Either tell us how many overtime periods that was, or name
either of the players who scored the winning goals.
3. For 3 seasons when the NHL had 12 teams, the playoffs were
structured so that the Stanley Cup Final would have to match
one of the so-called "original six" teams with one of the six
new expansion teams. Name the team that lost all 12 games of
those three final series.
4. And name the """only team that has""" won 14 consecutive
playoff games. These consisted of the last 11 playoff games
of one year and the first 3 of the next.
5. We now turn to the regular season for the remaining questions.
In the NHL's earliest years, scores were high and a star player
could dominate the game in a way never seen today. The league's
first season, 1917-18, was 22 games long. One man missed
2 games and still scored 44 goals. This goals-per-game record
"""still stands today""", as does his record, 2 years later,
of scoring 7 goals in the same game. Name him.

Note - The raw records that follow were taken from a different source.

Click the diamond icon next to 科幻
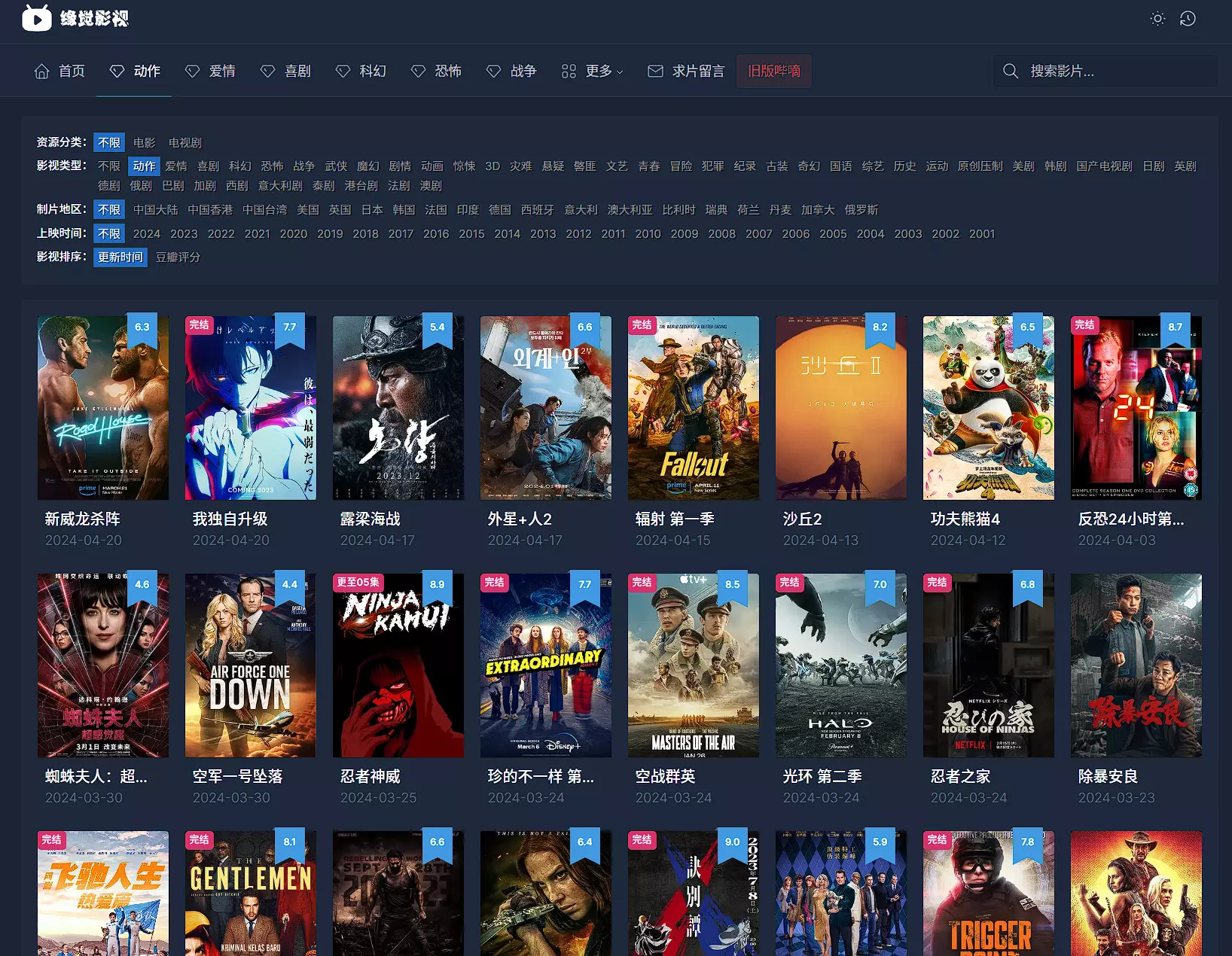This screenshot has width=1232, height=956. (343, 72)
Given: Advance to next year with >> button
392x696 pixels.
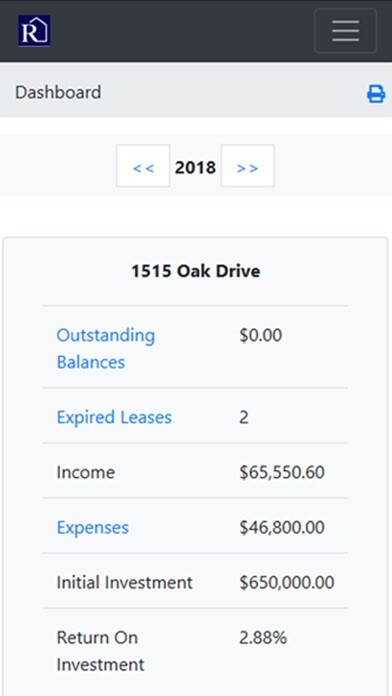Looking at the screenshot, I should pos(247,166).
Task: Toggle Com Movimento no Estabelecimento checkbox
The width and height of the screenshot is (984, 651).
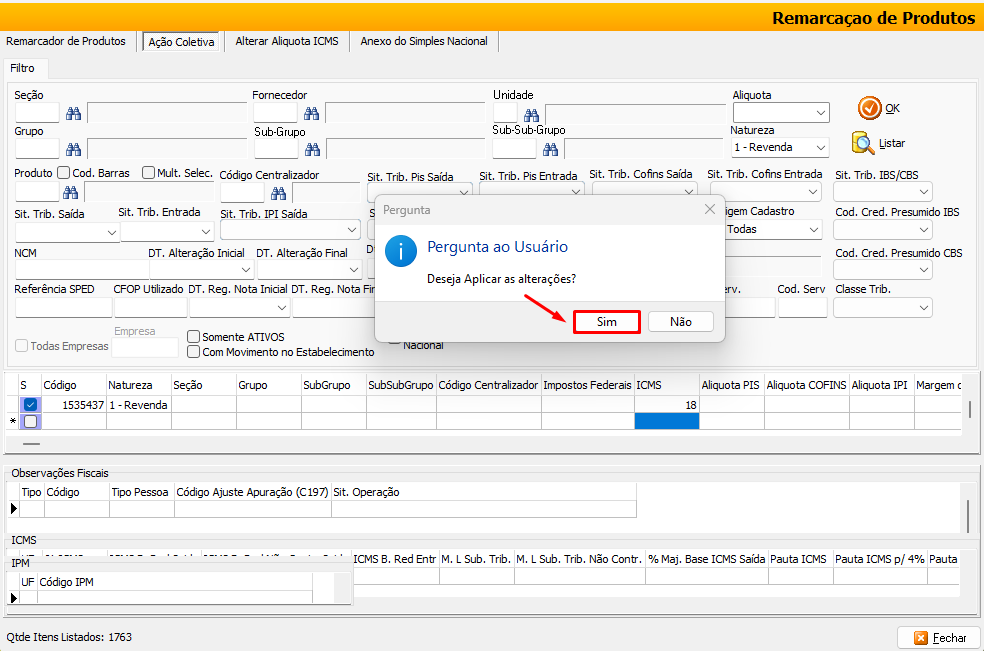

6. In the late 1920s the amount of scoring fell drastically,
until the relaxation of forward-passing rules allowed it to
rise again. Over a period of 4 years the record for best
goaltending average went to 1.12 goals per game, then 1.05,
and finally 0.92! Name either of the two goalies who achieved
these three successive records.
7. """Two""" goalies share the record of having allowed the
fewest goals per game in the league in 5 consecutive seasons.
Name either one.
8. A second era of high scoring was World War II. "Rocket"
Richard's 50 goals in 50 games in 1944-45 set a modern-era
record of 1 goal per game that stood for over 30 years. But
as the season has grown still longer, many players have now
scored at least 50 goals in a season. Who was the first man
to do that *twice*?
9. And who was the first to score 50 goals in his *first* season
in the NHL?
10. The record for most goals in a season, of course, """belongs"""
to Wayne Gretzky. That was the 1980-81 season, which was 80
games long. Within 1, how many goals did he score?